_What is required_. Rewrite the rows from the beginning through the line containing "coord(10,97)", inclusive, keeping the requests unchanged and shifting every coordinate in the answers up by 116. Leave the pictures out.

◆ ◆ ◆ ◆ ◆

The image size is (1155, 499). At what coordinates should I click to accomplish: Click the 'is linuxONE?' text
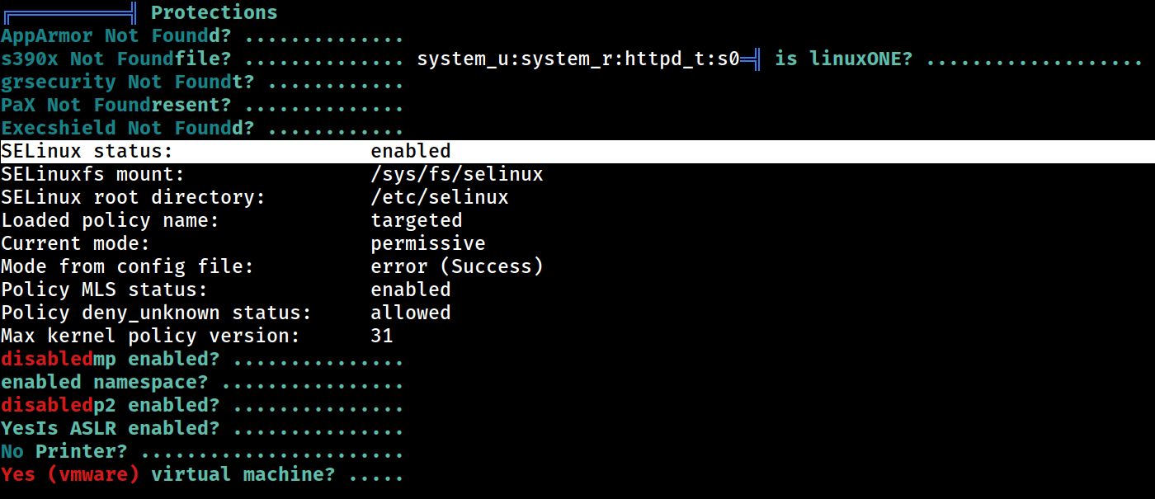[x=844, y=59]
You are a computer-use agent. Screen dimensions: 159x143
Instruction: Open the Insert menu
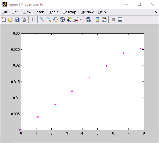pos(40,12)
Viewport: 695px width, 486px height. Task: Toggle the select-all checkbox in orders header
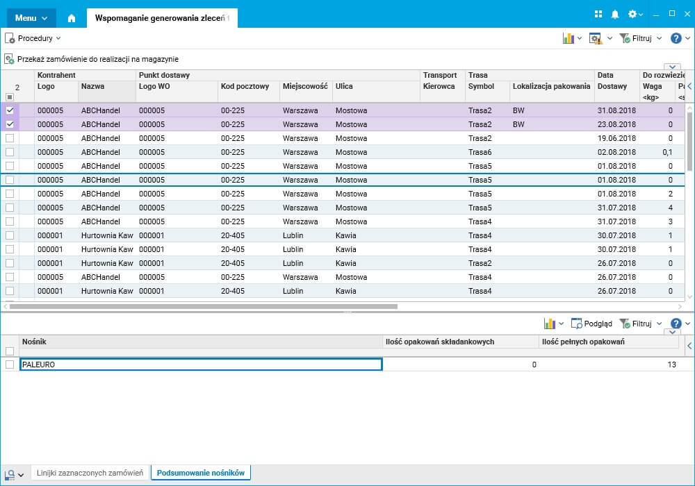coord(10,97)
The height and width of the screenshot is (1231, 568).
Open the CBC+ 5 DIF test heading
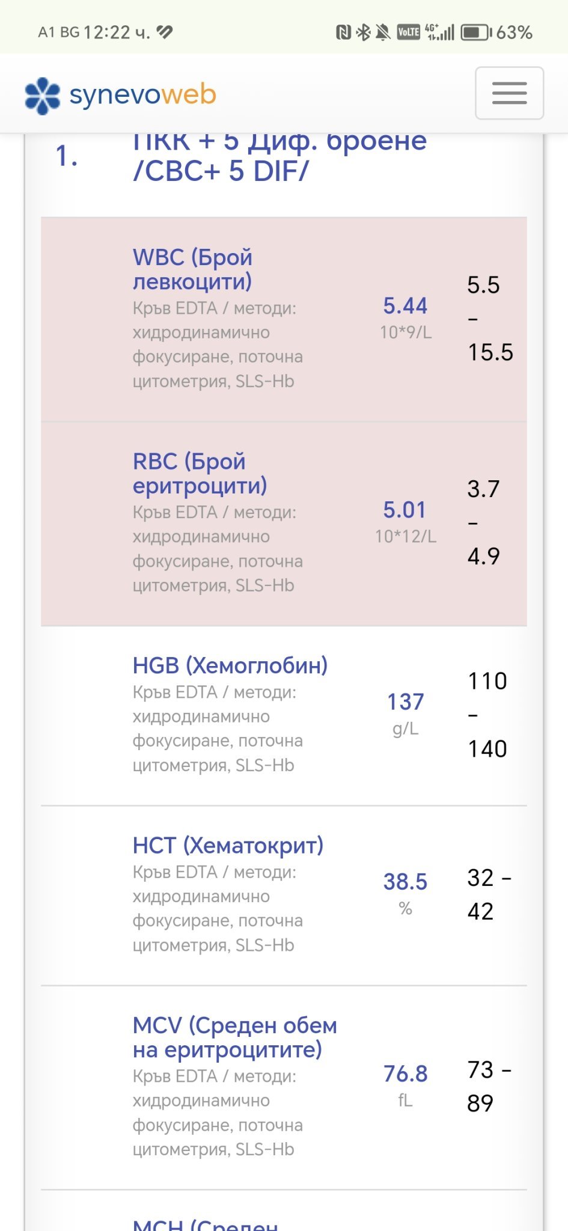[x=279, y=156]

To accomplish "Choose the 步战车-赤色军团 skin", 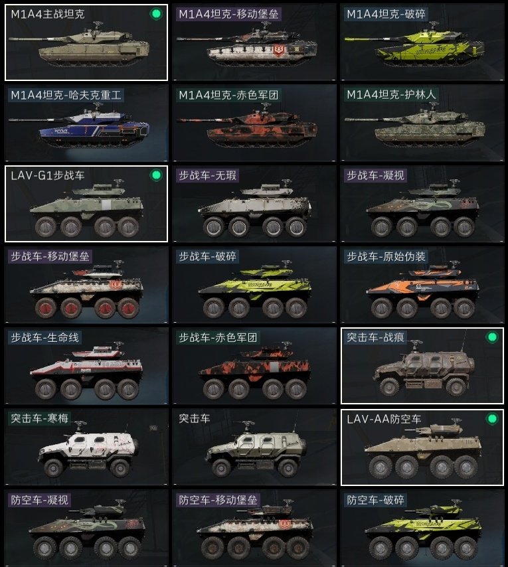I will click(254, 366).
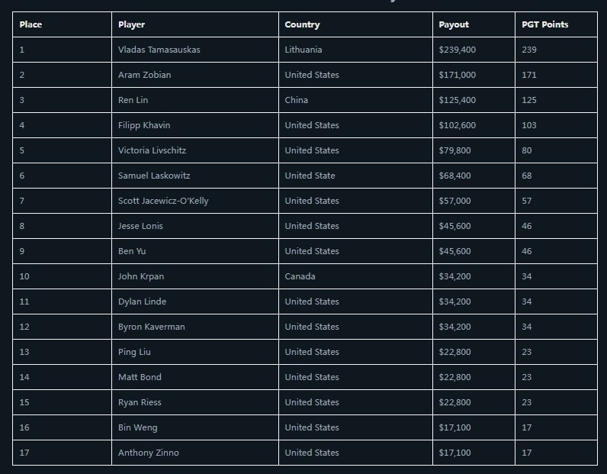
Task: Select the Ren Lin player cell
Action: click(x=133, y=100)
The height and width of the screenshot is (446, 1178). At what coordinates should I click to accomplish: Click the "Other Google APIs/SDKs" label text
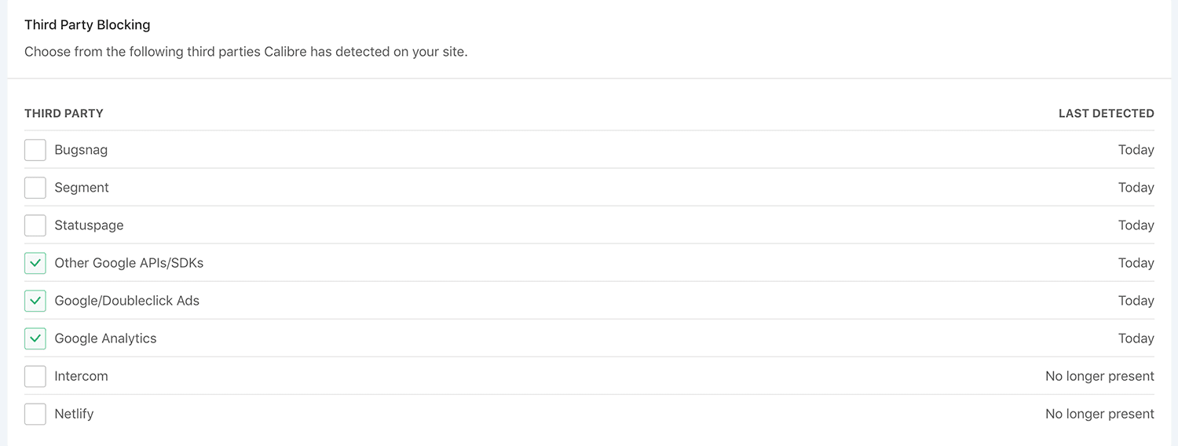(129, 263)
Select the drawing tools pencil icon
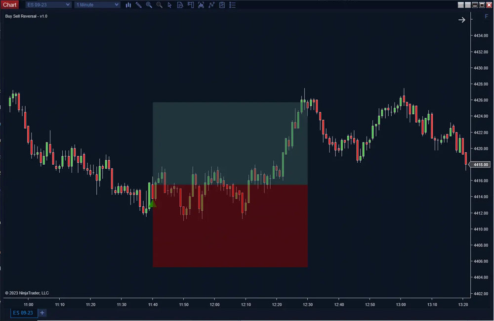 pyautogui.click(x=138, y=4)
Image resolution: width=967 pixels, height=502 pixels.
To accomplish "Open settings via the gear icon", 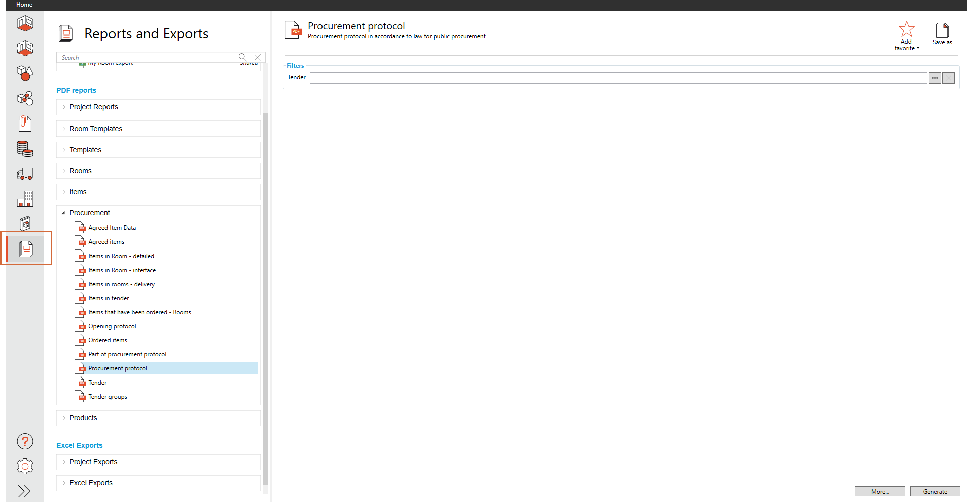I will point(25,466).
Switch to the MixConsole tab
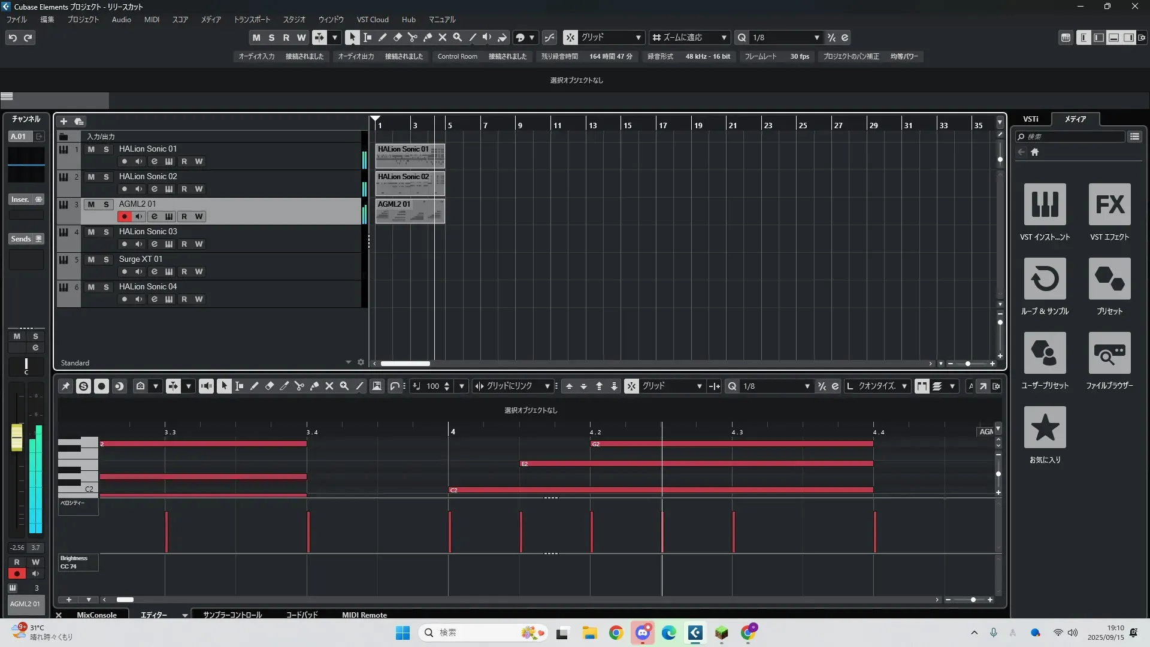 click(x=96, y=615)
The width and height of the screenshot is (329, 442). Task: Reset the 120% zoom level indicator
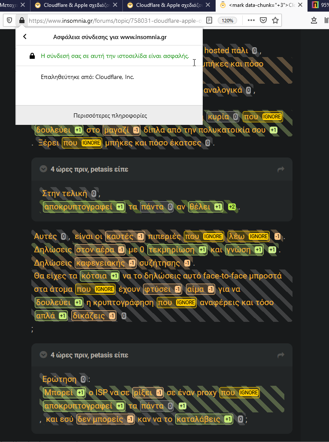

◆ ◆ ◆ ◆ ◆

_Output for this exercise_.
The image size is (1155, 499). At what coordinates should I click to accomplish: Click the 'is linuxONE?' text
[x=960, y=175]
You are a computer-use agent. Screen dimensions: 159x143
Instruction: Open the Insert menu
pos(156,128)
Viewport: 695px width, 486px height. Task: Toggle the select-all checkbox in orders header
coord(126,213)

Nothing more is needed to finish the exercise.